Caesars Palace educated Kirk on casino development. He made plans to build his own hotel and casino. The International Hotel would have 1,000 rooms and be the world’s largest. He paid $5 million for sixty-five acres and another $12.5 million to buy the Flamingo Hotel so he could train staff while his hotel was being built.
The Flamingo was built by Bugsy Siegel in the 1940s and had been run by the mafia since then. It reported profits of less than $500,000 annually. In its first year under Kirk’s ownership, it made $3 million, more than Kirk’s $1 million projection. This increase in profits would be a double-edged sword.
Kirk wanted to focus on his project, so he sold the land underneath Caesars Place for $5 million, returning $9 million total on his five-year investment.
Kirk was thinking big. He believed leisure travel was on the verge of exploding. He bought the bankrupt Bonanza Hotel and Casino and the second mortgage on Circus Circus resort and created the International Leisure Corporation (ILC) to own them and the Flamingo and International Hotels.

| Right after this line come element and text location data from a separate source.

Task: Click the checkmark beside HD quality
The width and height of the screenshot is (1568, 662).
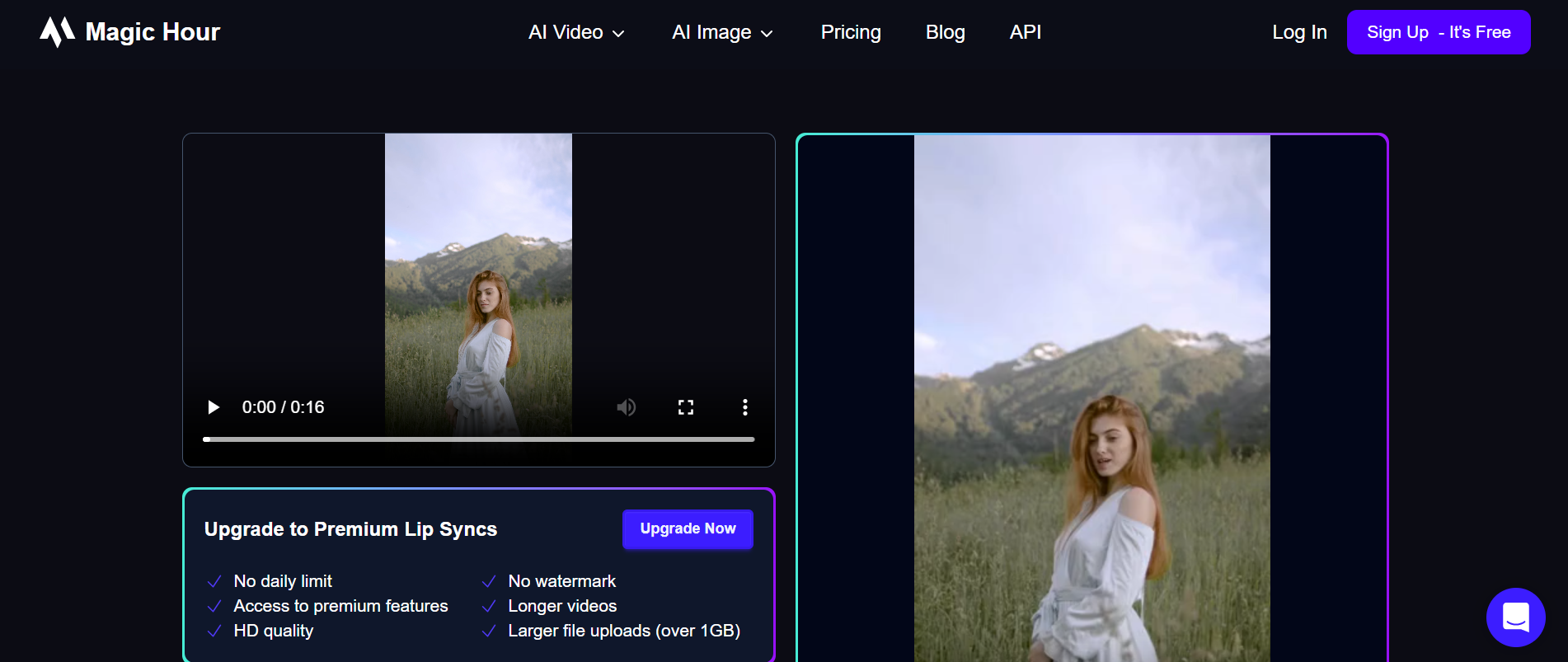Action: tap(214, 631)
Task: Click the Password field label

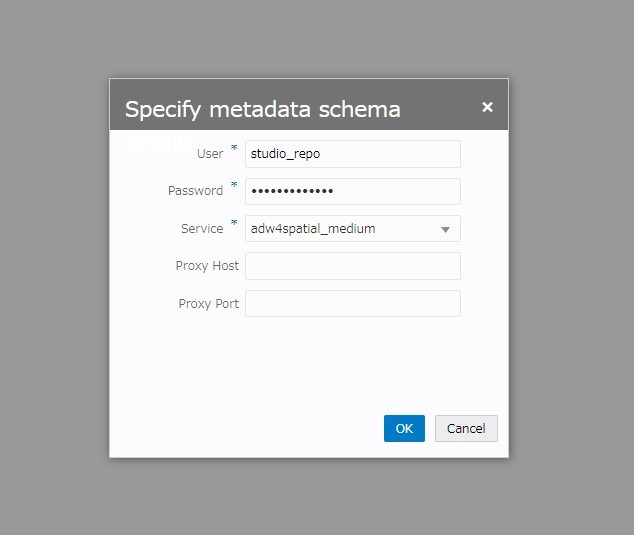Action: click(x=195, y=191)
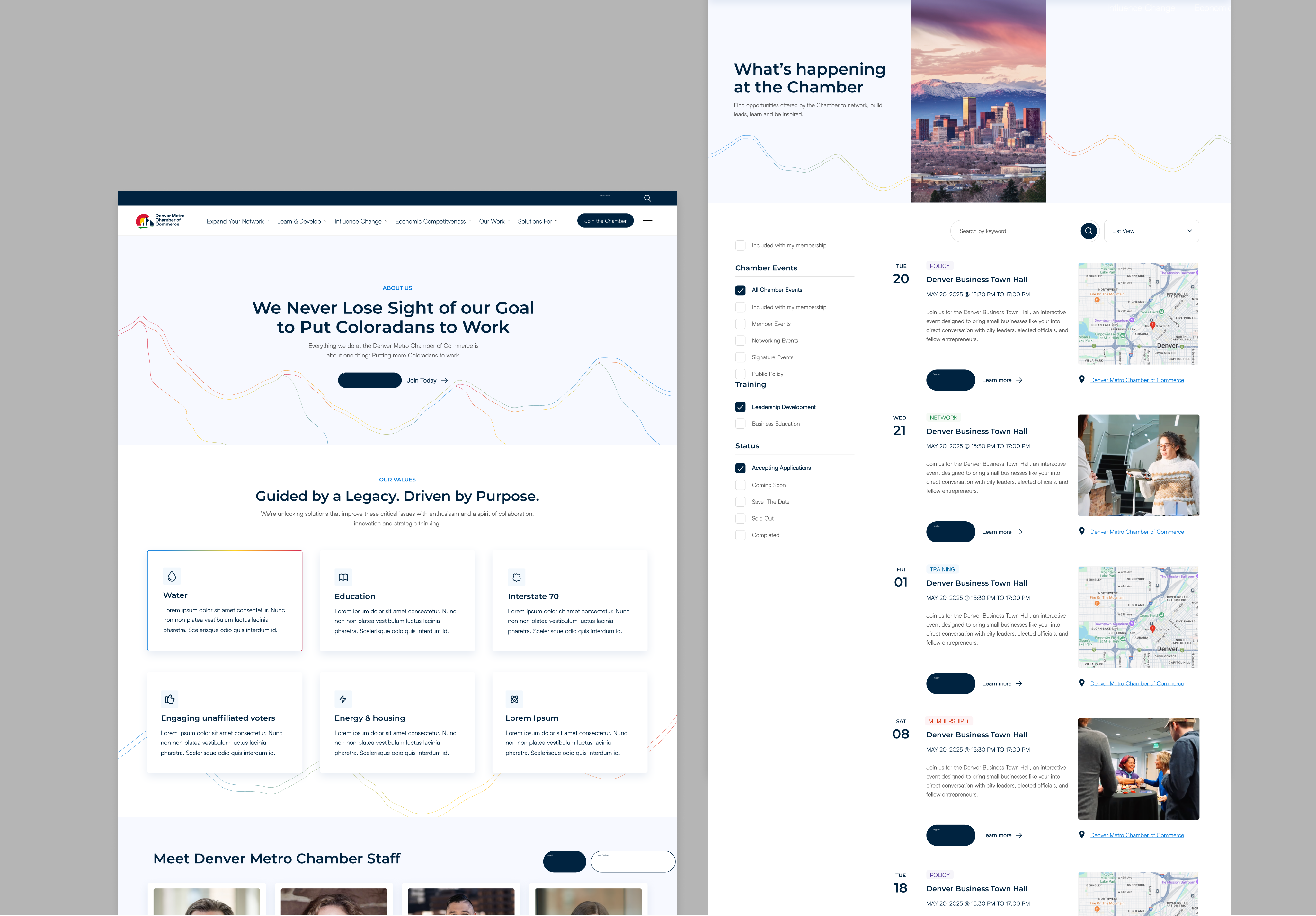Click the thumbs-up icon for unaffiliated voters
Image resolution: width=1316 pixels, height=916 pixels.
pos(170,699)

In 1969, he took ILC public and raised $26 million. Later that year, the International Hotel, which cost $60 million to build, opened and was wildly successful. With two successful hotels and casinos, ILC’s stock rose. Kirk’s eighty-two percent ownership was worth $180 million.
ILC had $50 million in debt, which Kirk planned to pay off by issuing more ILC stock. Unfortunately, the SEC wouldn’t let him because it questioned the recordkeeping at the Flamingo before Kirk bought it. Simultaneously, a bear market hit stocks. ILC’s stock dropped 90%, from $65 to $6.50. Kirk needed to raise cash. He sold his yacht, private plane, and roughly half of his ILC stock. His stock had been worth $180 million months earlier, but Hilton Hotels bought half of Kirk’s position for $19.4 million. Hilton owned 50% of ILC, for which it paid only $21.4 million. Leverage forced Kirk to sell at the worst possible time and lose control.
Kirk hated having partners. By 1970 Hilton was renaming the International Hotel as the Hilton Las Vegas. This, combined with wanting to pay off other debts, led to Kirk selling his remaining ILC shares. He was no longer in control of what he’d built and was out of the casino business for the time being. Things weren’t all bad. He made a roughly $30 million profit after ILC’s stock sales and dividends were factored in.
“I have no regrets,” Kirk said. But he learned valuable lessons: first, that ownership and control mattered in the companies he created, and second, that he, like his father, was susceptible to being crushed by financial leverage at the worst possible time.